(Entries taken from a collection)
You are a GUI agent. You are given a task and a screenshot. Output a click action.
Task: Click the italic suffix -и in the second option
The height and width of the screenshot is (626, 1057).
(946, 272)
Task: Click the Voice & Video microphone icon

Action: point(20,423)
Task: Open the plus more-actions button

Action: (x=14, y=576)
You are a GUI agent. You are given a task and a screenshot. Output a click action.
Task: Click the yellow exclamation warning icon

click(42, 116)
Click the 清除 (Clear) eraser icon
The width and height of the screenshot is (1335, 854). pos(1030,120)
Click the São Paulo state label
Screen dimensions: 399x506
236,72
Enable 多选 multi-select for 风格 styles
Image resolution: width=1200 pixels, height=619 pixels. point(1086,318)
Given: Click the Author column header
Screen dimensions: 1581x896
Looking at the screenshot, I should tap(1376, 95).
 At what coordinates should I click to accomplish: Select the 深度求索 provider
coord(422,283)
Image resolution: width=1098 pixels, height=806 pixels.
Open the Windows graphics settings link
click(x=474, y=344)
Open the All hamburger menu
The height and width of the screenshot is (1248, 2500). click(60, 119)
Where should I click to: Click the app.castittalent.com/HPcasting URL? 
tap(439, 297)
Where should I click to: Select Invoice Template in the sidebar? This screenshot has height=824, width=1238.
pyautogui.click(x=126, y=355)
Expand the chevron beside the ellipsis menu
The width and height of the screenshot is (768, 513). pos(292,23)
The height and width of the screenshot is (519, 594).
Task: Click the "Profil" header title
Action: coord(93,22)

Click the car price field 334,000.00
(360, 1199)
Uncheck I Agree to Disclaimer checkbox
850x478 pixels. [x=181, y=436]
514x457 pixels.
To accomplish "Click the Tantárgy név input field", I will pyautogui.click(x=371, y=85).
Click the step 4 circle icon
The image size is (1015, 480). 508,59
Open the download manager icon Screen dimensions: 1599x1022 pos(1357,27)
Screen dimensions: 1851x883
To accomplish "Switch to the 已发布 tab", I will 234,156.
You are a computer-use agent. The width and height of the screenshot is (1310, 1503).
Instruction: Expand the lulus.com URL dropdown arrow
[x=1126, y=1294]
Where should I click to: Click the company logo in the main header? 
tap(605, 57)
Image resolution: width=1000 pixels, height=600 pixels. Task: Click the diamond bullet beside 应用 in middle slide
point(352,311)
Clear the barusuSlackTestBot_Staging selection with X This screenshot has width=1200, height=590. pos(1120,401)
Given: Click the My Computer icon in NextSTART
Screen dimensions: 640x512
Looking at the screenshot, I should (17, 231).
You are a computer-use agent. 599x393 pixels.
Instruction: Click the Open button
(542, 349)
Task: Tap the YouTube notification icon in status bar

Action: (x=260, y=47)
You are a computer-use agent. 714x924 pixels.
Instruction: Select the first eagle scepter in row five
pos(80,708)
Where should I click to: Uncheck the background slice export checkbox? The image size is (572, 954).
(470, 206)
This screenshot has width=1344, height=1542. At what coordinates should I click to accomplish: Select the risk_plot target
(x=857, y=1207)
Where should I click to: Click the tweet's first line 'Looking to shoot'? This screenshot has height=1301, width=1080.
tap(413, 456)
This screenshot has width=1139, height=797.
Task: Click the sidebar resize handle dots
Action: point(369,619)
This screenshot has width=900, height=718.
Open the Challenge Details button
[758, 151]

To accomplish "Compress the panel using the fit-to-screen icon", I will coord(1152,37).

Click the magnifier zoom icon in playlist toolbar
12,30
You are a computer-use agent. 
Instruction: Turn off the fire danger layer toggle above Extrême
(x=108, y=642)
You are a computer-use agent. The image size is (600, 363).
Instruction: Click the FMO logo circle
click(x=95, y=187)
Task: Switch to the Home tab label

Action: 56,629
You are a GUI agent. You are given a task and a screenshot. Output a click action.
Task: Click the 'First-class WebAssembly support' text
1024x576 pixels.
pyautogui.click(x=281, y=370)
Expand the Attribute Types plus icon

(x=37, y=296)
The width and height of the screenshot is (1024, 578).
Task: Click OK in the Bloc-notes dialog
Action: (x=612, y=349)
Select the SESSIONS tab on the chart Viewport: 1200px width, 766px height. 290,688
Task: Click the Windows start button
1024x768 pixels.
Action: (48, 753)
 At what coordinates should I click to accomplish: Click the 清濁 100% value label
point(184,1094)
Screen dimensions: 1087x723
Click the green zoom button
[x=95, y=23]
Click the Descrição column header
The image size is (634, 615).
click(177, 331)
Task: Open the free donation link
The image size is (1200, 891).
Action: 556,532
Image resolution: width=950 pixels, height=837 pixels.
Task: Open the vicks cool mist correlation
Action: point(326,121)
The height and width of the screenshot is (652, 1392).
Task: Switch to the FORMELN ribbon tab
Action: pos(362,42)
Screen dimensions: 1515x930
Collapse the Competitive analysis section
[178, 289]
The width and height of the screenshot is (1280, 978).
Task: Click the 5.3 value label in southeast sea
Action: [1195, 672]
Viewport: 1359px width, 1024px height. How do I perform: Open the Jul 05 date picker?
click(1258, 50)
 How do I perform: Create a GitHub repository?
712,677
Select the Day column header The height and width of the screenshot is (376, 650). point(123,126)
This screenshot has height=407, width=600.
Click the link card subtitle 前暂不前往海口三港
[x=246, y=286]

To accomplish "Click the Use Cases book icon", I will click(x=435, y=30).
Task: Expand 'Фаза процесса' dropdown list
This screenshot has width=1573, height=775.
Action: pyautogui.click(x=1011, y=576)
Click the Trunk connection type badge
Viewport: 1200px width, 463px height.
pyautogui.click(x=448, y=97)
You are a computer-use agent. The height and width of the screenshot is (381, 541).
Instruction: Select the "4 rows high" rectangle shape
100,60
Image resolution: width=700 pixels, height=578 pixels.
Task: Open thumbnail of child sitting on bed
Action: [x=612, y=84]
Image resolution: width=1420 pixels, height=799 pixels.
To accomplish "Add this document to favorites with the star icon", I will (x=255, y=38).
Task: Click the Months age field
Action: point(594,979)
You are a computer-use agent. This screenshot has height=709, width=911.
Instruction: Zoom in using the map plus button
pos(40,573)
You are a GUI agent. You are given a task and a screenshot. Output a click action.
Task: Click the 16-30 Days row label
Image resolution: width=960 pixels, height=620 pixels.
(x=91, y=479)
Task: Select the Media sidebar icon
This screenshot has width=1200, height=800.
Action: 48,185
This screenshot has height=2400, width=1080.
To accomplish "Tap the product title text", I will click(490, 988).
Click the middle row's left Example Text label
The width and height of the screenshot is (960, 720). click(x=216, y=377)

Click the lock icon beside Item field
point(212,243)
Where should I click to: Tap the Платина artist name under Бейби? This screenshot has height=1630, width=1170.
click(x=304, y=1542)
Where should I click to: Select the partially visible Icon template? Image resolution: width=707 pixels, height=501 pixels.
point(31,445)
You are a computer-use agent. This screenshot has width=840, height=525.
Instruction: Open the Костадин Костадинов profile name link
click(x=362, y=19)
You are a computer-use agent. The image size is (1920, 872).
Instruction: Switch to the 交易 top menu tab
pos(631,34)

§ Exercise description
Every entry should be retyped exactly as shown.

§ Response
You are a GUI agent. You are given a task and a screenshot. Output a click action.
Task: Click the italic suffix -и in the second option
The height and width of the screenshot is (626, 1057).
(946, 272)
Task: Click the Voice & Video microphone icon

Action: point(20,423)
Task: Open the plus more-actions button

Action: (x=14, y=576)
You are a GUI agent. You are given a task and a screenshot. Output a click action.
Task: Click the yellow exclamation warning icon

click(42, 116)
Click the 清除 (Clear) eraser icon
The width and height of the screenshot is (1335, 854). pos(1030,120)
Click the São Paulo state label
Screen dimensions: 399x506
236,72
Enable 多选 multi-select for 风格 styles
Image resolution: width=1200 pixels, height=619 pixels. point(1086,318)
Given: Click the Author column header
Screen dimensions: 1581x896
Looking at the screenshot, I should tap(1376, 95).
 At what coordinates should I click to accomplish: Select the 深度求索 provider
coord(422,283)
Image resolution: width=1098 pixels, height=806 pixels.
Open the Windows graphics settings link
click(x=474, y=344)
Open the All hamburger menu
The height and width of the screenshot is (1248, 2500). click(60, 119)
Where should I click to: Click the app.castittalent.com/HPcasting URL? 
tap(439, 297)
Where should I click to: Select Invoice Template in the sidebar? This screenshot has height=824, width=1238.
pyautogui.click(x=126, y=355)
Expand the chevron beside the ellipsis menu
The width and height of the screenshot is (768, 513). pos(292,23)
The height and width of the screenshot is (519, 594).
Task: Click the "Profil" header title
Action: coord(93,22)

Click the car price field 334,000.00
(360, 1199)
Uncheck I Agree to Disclaimer checkbox
850x478 pixels. [x=181, y=436]
514x457 pixels.
To accomplish "Click the Tantárgy név input field", I will pyautogui.click(x=371, y=85).
Click the step 4 circle icon
The image size is (1015, 480). 508,59
Open the download manager icon Screen dimensions: 1599x1022 pos(1357,27)
Screen dimensions: 1851x883
To accomplish "Switch to the 已发布 tab", I will 234,156.
You are a computer-use agent. The width and height of the screenshot is (1310, 1503).
Instruction: Expand the lulus.com URL dropdown arrow
[x=1126, y=1294]
Where should I click to: Click the company logo in the main header? 
tap(605, 57)
Image resolution: width=1000 pixels, height=600 pixels. Task: Click the diamond bullet beside 应用 in middle slide
point(352,311)
Clear the barusuSlackTestBot_Staging selection with X This screenshot has width=1200, height=590. pos(1120,401)
Given: Click the My Computer icon in NextSTART
Screen dimensions: 640x512
Looking at the screenshot, I should (17, 231).
You are a computer-use agent. 599x393 pixels.
Instruction: Click the Open button
(542, 349)
Task: Tap the YouTube notification icon in status bar

Action: (x=260, y=47)
You are a computer-use agent. 714x924 pixels.
Instruction: Select the first eagle scepter in row five
pos(80,708)
Where should I click to: Uncheck the background slice export checkbox? The image size is (572, 954).
(470, 206)
This screenshot has width=1344, height=1542. At what coordinates should I click to accomplish: Select the risk_plot target
(x=857, y=1207)
Where should I click to: Click the tweet's first line 'Looking to shoot'? This screenshot has height=1301, width=1080.
tap(413, 456)
This screenshot has width=1139, height=797.
Task: Click the sidebar resize handle dots
Action: point(369,619)
This screenshot has width=900, height=718.
Open the Challenge Details button
[758, 151]

To accomplish "Compress the panel using the fit-to-screen icon", I will coord(1152,37).

Click the magnifier zoom icon in playlist toolbar
12,30
You are a computer-use agent. 
Instruction: Turn off the fire danger layer toggle above Extrême
(x=108, y=642)
You are a computer-use agent. The image size is (600, 363).
Instruction: Click the FMO logo circle
click(x=95, y=187)
Task: Switch to the Home tab label

Action: 56,629
You are a GUI agent. You are given a task and a screenshot. Output a click action.
Task: Click the 'First-class WebAssembly support' text
1024x576 pixels.
pyautogui.click(x=281, y=370)
Expand the Attribute Types plus icon

(x=37, y=296)
The width and height of the screenshot is (1024, 578).
Task: Click OK in the Bloc-notes dialog
Action: (x=612, y=349)
Select the SESSIONS tab on the chart Viewport: 1200px width, 766px height. 290,688
Task: Click the Windows start button
1024x768 pixels.
Action: (48, 753)
 At what coordinates should I click to accomplish: Click the 清濁 100% value label
point(184,1094)
Screen dimensions: 1087x723
Click the green zoom button
[x=95, y=23]
Click the Descrição column header
The image size is (634, 615).
click(177, 331)
Task: Open the free donation link
The image size is (1200, 891).
Action: 556,532
Image resolution: width=950 pixels, height=837 pixels.
Task: Open the vicks cool mist correlation
Action: point(326,121)
The height and width of the screenshot is (652, 1392).
Task: Switch to the FORMELN ribbon tab
Action: pos(362,42)
Screen dimensions: 1515x930
Collapse the Competitive analysis section
[178, 289]
The width and height of the screenshot is (1280, 978).
Task: Click the 5.3 value label in southeast sea
Action: [1195, 672]
Viewport: 1359px width, 1024px height. How do I perform: Open the Jul 05 date picker?
click(1258, 50)
 How do I perform: Create a GitHub repository?
712,677
Select the Day column header The height and width of the screenshot is (376, 650). point(123,126)
This screenshot has height=407, width=600.
Click the link card subtitle 前暂不前往海口三港
[x=246, y=286]

To accomplish "Click the Use Cases book icon", I will click(x=435, y=30).
Task: Expand 'Фаза процесса' dropdown list
This screenshot has width=1573, height=775.
Action: pyautogui.click(x=1011, y=576)
Click the Trunk connection type badge
Viewport: 1200px width, 463px height.
pyautogui.click(x=448, y=97)
You are a computer-use agent. The height and width of the screenshot is (381, 541).
Instruction: Select the "4 rows high" rectangle shape
100,60
Image resolution: width=700 pixels, height=578 pixels.
Task: Open thumbnail of child sitting on bed
Action: [x=612, y=84]
Image resolution: width=1420 pixels, height=799 pixels.
To accomplish "Add this document to favorites with the star icon", I will (x=255, y=38).
Task: Click the Months age field
Action: point(594,979)
You are a computer-use agent. This screenshot has height=709, width=911.
Instruction: Zoom in using the map plus button
pos(40,573)
You are a GUI agent. You are given a task and a screenshot. Output a click action.
Task: Click the 16-30 Days row label
Image resolution: width=960 pixels, height=620 pixels.
(x=91, y=479)
Task: Select the Media sidebar icon
This screenshot has width=1200, height=800.
Action: 48,185
This screenshot has height=2400, width=1080.
To accomplish "Tap the product title text", I will click(490, 988).
Click the middle row's left Example Text label
The width and height of the screenshot is (960, 720). click(x=216, y=377)

Click the lock icon beside Item field
point(212,243)
Where should I click to: Tap the Платина artist name under Бейби? This screenshot has height=1630, width=1170.
click(x=304, y=1542)
Where should I click to: Select the partially visible Icon template? Image resolution: width=707 pixels, height=501 pixels.
point(31,445)
You are a computer-use agent. This screenshot has width=840, height=525.
Instruction: Open the Костадин Костадинов profile name link
click(x=362, y=19)
You are a computer-use agent. The image size is (1920, 872).
Instruction: Switch to the 交易 top menu tab
pos(631,34)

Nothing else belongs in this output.